— Extracted information —
'''
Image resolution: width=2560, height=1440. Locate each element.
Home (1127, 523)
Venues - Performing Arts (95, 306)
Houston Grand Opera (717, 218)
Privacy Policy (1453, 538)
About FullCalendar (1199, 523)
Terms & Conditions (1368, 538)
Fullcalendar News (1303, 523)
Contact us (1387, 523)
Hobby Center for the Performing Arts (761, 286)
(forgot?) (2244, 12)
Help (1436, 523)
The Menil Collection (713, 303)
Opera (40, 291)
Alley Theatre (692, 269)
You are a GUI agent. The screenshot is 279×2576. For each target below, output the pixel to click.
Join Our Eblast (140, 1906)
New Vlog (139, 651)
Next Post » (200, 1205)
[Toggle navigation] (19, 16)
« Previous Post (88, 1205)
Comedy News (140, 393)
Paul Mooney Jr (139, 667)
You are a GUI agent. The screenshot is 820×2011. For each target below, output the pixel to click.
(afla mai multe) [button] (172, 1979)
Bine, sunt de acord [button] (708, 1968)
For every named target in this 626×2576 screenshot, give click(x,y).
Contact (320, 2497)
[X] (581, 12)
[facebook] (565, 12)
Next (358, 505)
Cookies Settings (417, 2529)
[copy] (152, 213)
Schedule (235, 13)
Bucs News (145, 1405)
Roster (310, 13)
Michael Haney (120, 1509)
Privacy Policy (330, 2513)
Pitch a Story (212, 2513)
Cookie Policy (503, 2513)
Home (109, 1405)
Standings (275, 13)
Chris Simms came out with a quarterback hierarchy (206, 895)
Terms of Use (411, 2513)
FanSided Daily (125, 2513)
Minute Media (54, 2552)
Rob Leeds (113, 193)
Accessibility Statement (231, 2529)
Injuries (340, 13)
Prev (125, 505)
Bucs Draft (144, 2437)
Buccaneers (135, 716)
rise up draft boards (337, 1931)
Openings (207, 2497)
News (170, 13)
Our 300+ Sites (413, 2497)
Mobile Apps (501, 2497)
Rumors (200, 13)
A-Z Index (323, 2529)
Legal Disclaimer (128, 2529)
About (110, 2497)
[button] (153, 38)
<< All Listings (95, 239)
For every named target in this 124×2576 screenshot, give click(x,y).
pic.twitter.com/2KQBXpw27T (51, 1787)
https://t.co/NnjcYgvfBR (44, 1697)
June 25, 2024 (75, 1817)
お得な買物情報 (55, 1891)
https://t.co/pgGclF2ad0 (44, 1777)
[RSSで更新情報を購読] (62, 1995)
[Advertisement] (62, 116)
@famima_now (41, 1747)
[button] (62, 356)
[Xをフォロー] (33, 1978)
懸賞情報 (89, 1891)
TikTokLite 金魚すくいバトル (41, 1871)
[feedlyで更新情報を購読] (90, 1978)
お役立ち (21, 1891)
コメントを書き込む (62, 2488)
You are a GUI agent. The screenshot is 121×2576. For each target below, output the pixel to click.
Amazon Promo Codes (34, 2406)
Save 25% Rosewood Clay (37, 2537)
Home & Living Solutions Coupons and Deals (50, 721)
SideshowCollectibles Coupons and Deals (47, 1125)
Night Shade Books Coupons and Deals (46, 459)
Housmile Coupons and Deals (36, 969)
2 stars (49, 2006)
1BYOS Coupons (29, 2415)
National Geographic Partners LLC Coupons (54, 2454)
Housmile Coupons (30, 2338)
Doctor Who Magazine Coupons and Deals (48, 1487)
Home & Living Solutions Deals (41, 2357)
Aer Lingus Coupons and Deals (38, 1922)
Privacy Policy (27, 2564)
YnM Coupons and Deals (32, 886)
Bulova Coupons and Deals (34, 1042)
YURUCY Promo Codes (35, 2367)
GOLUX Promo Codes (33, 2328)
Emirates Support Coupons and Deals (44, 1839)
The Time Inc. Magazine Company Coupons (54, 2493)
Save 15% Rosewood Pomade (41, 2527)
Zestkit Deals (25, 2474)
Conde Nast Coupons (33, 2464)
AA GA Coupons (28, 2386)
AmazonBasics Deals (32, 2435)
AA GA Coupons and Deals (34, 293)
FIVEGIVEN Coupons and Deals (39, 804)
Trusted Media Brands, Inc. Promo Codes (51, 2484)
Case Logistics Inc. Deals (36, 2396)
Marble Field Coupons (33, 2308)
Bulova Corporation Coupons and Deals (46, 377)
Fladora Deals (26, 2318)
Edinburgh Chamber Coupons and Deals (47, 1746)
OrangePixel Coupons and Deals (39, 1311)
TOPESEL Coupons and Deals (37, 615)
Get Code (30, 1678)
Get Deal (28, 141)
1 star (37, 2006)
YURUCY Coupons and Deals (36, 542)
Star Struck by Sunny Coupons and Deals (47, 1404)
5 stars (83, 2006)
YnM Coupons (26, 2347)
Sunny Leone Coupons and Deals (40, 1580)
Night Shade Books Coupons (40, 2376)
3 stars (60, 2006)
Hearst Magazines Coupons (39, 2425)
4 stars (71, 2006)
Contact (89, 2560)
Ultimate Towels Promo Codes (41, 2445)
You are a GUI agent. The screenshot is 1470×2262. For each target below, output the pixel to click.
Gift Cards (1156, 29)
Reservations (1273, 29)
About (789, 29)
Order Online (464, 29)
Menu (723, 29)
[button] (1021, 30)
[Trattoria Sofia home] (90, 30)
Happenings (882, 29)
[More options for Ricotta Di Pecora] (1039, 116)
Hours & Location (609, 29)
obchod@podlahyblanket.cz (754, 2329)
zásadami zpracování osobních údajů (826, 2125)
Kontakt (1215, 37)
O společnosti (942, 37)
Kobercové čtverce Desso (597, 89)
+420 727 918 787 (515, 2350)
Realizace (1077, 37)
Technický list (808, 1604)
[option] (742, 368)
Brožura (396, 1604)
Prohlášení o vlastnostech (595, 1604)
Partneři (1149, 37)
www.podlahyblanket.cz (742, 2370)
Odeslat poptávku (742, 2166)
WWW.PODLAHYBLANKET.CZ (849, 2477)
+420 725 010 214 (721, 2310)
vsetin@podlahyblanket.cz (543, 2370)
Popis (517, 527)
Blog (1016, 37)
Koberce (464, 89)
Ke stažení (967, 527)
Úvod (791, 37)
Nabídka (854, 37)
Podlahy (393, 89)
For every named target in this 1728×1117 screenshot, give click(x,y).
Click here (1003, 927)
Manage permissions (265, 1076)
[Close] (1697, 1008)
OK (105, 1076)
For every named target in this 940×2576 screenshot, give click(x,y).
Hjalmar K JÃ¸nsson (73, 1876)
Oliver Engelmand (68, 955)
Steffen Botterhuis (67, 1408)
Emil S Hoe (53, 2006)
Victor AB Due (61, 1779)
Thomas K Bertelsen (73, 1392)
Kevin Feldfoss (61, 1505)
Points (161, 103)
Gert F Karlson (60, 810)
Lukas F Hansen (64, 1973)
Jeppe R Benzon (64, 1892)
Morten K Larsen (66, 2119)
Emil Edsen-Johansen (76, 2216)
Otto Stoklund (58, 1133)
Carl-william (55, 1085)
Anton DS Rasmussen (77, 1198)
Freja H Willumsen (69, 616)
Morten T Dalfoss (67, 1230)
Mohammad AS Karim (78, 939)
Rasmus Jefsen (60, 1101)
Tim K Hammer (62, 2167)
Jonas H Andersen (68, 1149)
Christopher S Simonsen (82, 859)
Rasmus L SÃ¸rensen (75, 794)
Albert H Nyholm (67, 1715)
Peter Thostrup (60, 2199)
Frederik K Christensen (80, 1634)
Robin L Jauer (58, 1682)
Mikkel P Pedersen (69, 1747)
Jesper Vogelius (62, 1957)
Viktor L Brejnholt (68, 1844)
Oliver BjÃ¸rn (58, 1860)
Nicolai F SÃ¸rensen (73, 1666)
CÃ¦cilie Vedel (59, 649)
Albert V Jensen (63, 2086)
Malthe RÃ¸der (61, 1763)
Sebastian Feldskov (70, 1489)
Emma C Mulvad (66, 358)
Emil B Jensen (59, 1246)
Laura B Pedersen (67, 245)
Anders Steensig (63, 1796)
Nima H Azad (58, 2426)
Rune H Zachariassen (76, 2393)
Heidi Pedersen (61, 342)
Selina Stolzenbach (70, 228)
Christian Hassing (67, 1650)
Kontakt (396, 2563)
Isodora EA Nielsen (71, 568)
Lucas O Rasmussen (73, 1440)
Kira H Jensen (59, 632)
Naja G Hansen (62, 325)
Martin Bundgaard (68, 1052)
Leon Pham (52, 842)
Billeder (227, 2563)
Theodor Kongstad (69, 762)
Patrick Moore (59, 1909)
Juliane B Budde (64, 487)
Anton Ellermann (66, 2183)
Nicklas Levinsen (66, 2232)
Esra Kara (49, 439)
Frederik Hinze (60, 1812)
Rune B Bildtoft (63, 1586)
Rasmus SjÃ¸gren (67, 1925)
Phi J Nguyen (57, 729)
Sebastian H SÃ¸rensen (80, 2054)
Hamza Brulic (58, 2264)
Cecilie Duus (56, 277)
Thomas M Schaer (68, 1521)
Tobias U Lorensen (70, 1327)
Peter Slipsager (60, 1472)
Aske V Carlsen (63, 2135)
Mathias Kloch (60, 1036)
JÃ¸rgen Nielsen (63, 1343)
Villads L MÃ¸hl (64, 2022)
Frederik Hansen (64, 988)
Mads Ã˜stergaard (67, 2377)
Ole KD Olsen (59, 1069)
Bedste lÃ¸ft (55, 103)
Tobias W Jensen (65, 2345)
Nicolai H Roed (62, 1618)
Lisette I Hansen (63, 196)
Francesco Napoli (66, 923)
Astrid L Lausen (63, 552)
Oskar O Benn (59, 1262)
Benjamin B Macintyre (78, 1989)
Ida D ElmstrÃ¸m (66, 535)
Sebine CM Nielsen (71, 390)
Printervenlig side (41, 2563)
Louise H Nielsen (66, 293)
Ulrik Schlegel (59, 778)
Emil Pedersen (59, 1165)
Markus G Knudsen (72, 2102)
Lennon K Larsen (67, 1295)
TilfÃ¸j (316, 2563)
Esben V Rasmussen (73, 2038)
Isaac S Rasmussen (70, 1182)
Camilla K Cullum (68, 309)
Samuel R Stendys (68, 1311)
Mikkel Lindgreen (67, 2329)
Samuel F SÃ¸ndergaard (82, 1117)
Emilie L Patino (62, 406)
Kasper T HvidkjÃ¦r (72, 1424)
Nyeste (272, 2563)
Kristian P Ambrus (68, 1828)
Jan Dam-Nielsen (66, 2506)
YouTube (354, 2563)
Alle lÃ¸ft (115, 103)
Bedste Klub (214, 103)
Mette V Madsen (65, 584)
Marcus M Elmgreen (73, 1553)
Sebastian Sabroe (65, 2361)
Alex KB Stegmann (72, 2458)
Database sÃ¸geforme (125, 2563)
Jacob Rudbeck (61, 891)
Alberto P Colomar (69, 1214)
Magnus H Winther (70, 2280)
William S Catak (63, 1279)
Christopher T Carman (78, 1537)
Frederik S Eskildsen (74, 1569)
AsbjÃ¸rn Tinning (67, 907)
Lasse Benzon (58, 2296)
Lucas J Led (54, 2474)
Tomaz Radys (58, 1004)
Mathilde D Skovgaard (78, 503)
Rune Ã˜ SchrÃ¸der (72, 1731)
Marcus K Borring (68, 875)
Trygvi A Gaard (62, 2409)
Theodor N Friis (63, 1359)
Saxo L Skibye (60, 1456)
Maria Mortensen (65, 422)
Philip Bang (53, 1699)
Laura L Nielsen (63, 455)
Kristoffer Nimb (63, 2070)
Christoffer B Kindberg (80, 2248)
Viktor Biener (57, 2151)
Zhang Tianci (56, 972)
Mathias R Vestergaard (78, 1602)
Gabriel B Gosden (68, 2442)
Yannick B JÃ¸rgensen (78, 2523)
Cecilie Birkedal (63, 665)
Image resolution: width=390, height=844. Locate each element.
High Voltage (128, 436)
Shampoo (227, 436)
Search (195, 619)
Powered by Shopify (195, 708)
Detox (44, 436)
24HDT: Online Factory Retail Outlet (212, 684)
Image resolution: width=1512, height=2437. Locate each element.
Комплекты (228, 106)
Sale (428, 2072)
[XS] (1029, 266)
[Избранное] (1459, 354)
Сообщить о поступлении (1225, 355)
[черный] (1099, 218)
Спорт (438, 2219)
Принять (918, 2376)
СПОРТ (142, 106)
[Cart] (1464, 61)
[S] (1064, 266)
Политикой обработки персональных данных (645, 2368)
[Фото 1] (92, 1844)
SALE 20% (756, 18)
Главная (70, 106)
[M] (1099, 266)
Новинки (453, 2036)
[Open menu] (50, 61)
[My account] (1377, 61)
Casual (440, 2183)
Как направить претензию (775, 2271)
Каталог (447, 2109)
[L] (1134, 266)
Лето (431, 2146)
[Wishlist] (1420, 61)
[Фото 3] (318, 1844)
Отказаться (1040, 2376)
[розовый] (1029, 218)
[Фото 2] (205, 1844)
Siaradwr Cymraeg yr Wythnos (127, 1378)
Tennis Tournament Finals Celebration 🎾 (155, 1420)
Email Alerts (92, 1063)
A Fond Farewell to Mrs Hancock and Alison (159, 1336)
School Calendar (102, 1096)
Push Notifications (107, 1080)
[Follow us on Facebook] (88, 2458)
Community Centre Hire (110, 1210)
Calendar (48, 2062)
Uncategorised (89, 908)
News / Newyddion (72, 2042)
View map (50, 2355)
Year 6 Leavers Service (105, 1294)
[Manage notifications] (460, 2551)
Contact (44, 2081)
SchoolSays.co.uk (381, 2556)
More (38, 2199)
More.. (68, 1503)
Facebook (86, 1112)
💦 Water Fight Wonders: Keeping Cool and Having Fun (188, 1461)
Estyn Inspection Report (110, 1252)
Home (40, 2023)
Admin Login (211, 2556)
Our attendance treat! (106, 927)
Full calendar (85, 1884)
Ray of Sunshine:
'''
— Activity —
Only the lines from the top of the data through the line that contains "Fullcalendar News (1303, 523)" should be quoted, exactly as they stand.

— Completed exercise —
Image resolution: width=2560, height=1440. Locate each element.
Home (1127, 523)
Venues - Performing Arts (95, 306)
Houston Grand Opera (717, 218)
Privacy Policy (1453, 538)
About FullCalendar (1199, 523)
Terms & Conditions (1368, 538)
Fullcalendar News (1303, 523)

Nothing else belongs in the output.